2. Milestones of the REMOWE project

As the first task, partner regions investigate the current status, the bottle-necks and the needs for development and innovation. Partnering regions will then jointly study possible future status and approaches to be followed, taking into consideration the characteristics of each region. Here, tailored innovation processes will be organized in five project regions. These innovation processes will result in action plans for supporting SMEs as well as recommendations for improving regulations and strategies in the regions. Possibilities to build a regional model of the waste-to-energy utilisation will be piloted in the project, with North Savo in Finland as a target region. This model could be a decisionsupport system for policy-making and investments.

The project activities are divided into 5 work packages. Work Package 1 concerns project management and Work Package 2 contains the project communication and information activities. In Work Package 3 the current status of the partner regions are explored, in Work Package 4 the possible future status is investigated and in Work Package 5 modelling of a sustainable regional waste-to-energy production will be studied.

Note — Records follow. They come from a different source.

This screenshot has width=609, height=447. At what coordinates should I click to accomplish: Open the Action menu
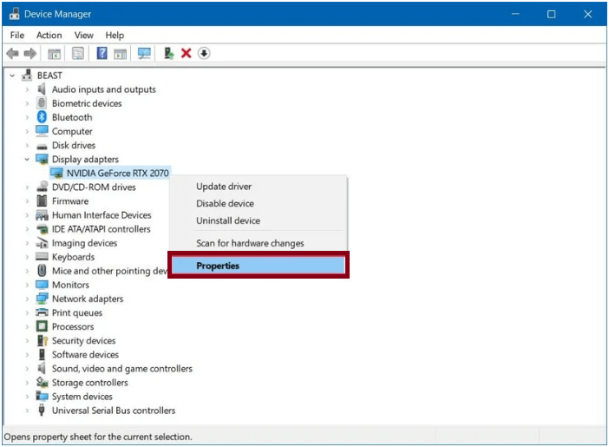point(49,35)
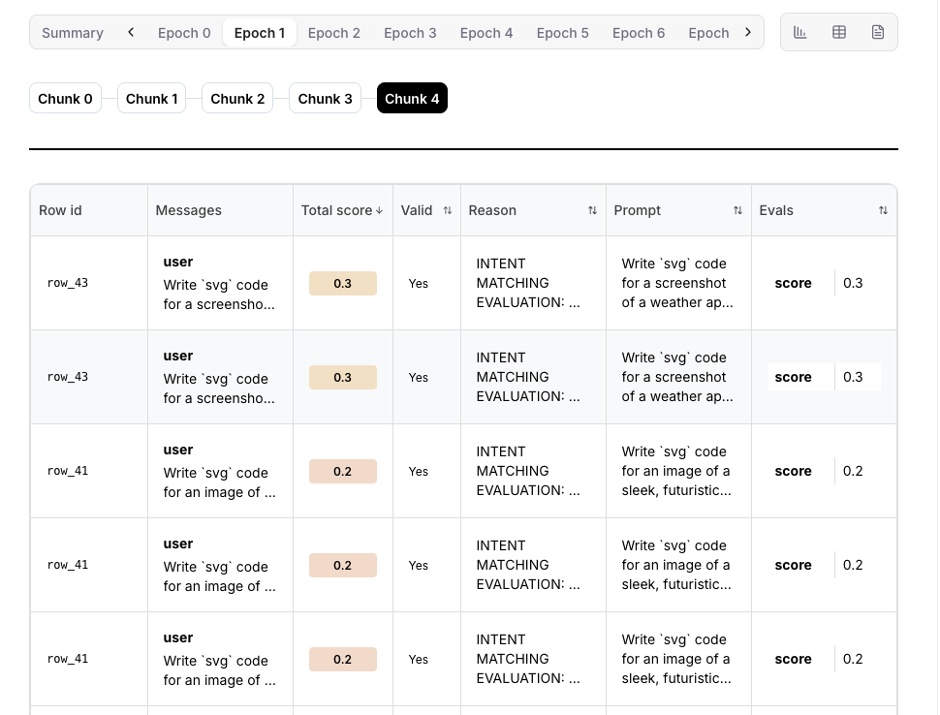Screen dimensions: 940x715
Task: Select Chunk 0
Action: point(65,98)
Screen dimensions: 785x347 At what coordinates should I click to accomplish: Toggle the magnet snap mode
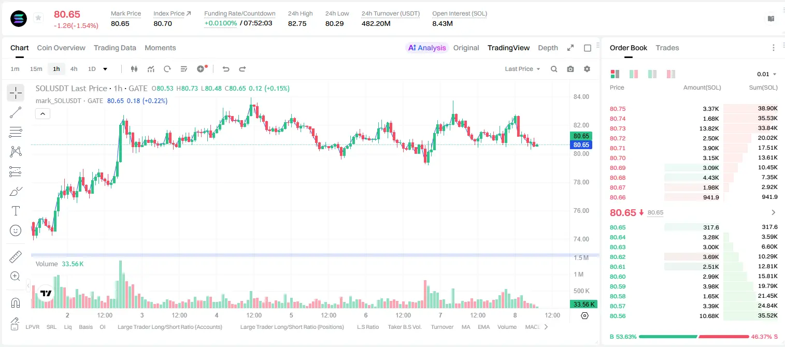pos(16,302)
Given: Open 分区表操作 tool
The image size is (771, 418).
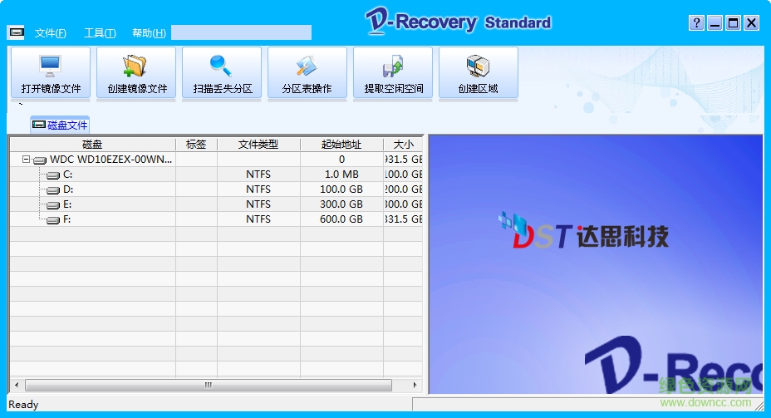Looking at the screenshot, I should (307, 73).
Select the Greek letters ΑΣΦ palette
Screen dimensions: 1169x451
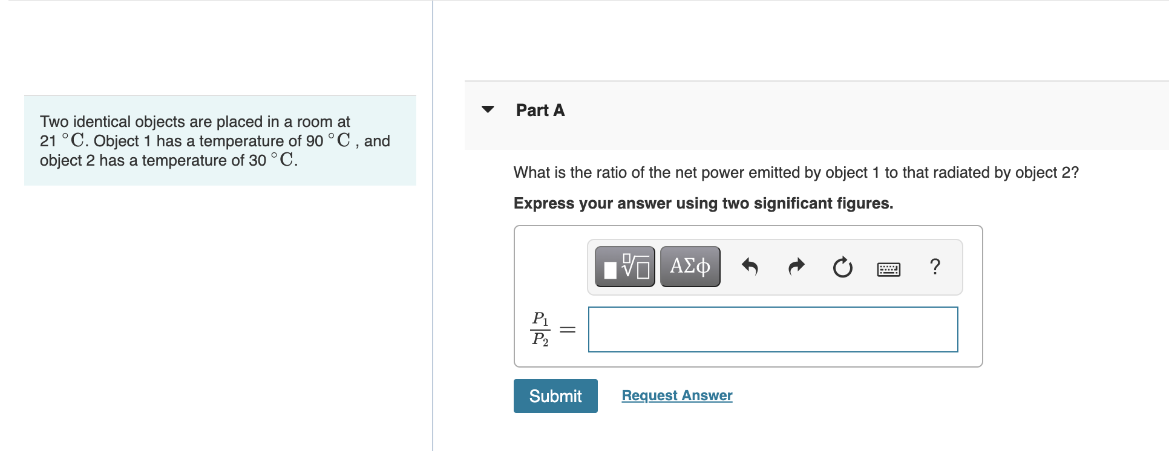(689, 265)
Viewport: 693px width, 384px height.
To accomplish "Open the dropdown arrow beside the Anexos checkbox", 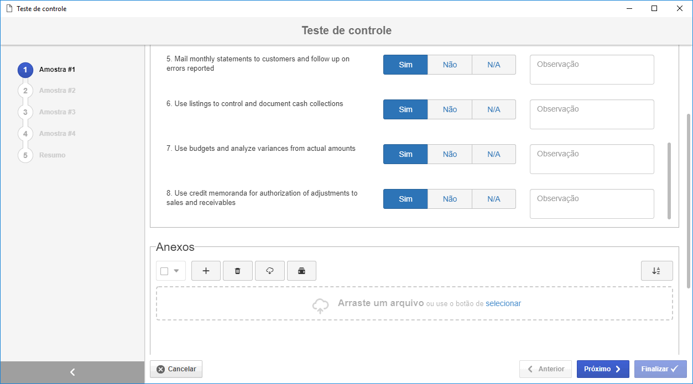I will click(x=177, y=271).
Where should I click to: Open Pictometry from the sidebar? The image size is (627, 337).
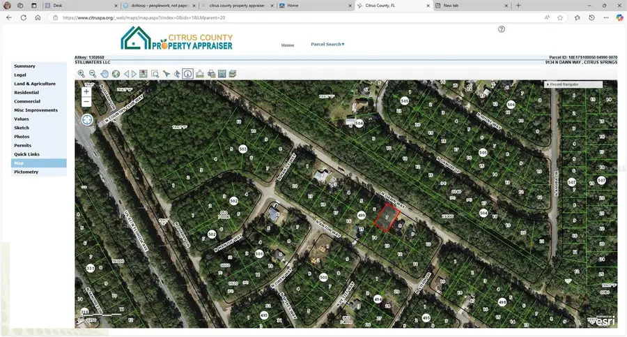26,172
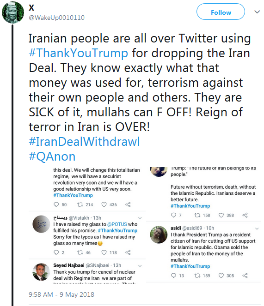The width and height of the screenshot is (264, 306).
Task: Click share icon next to 436 likes
Action: [x=128, y=204]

The work presented in this report is part of the work in Work Package 3. The aim of this Work Package is to investigate the current status in the whole chain of waste- to-energy utilisation in each partner region. The results from this work package are important background information for the activities in Work Package 4 and 5. The first step in development of action plans and strategies is to investigate the current conditions and systems from which the development has to start. By describing the current status in the different partner regions it will also be possible to learn from each other and find best practices that can be transferred to other regions. The aim is also to gather basic information needed for modelling of possible future systems and their environmental impacts in Work Packages 4 and 5. Data is being gathered concerning:

  • Waste generation in farming, cities, industry
  • Energy use and infrastructure • Organic wastes composition and properties
  • Biogas potential of different waste substrates
  • Existing systems and technology used for sorting, utilisation and use of residues for/in waste-to-energy systems including economic profitability and system performance
  • Relevant governing rules, legislation, regional interpretations and current development ideas • SMEs interests in the waste-to-energy area and current development ideas
  • Regional current situation in waste advisory services

The current status in the different partner regions will then be compared and best practices that can be transferred to other regions will be identified. This will be done within a workshop with all partners.

3. Characteristics of the project regions

Five regions of the Baltic Sea region, representing various administrative units, participate in the REMOWE project (Figure 1):

  • Eesti (Estonia) – the whole country,
  • Województwo Dolnośląskie (Lower Silesia) – one of the 16 regions of Poland,
  • Klaipedos, Telsiu, Siauliu, Taurages apskritis (Western Lithuania) – 4 counties of Lithuania,
  • Pohjois-Savo (North Savo Region) – a province in Eastern Finland,
  • Västmanlands län (the County of Västmanland) – one of 21 counties in Sweden.

Germany is also represented in the project, however, as opposed to all the other participants they act as experts without any specific region.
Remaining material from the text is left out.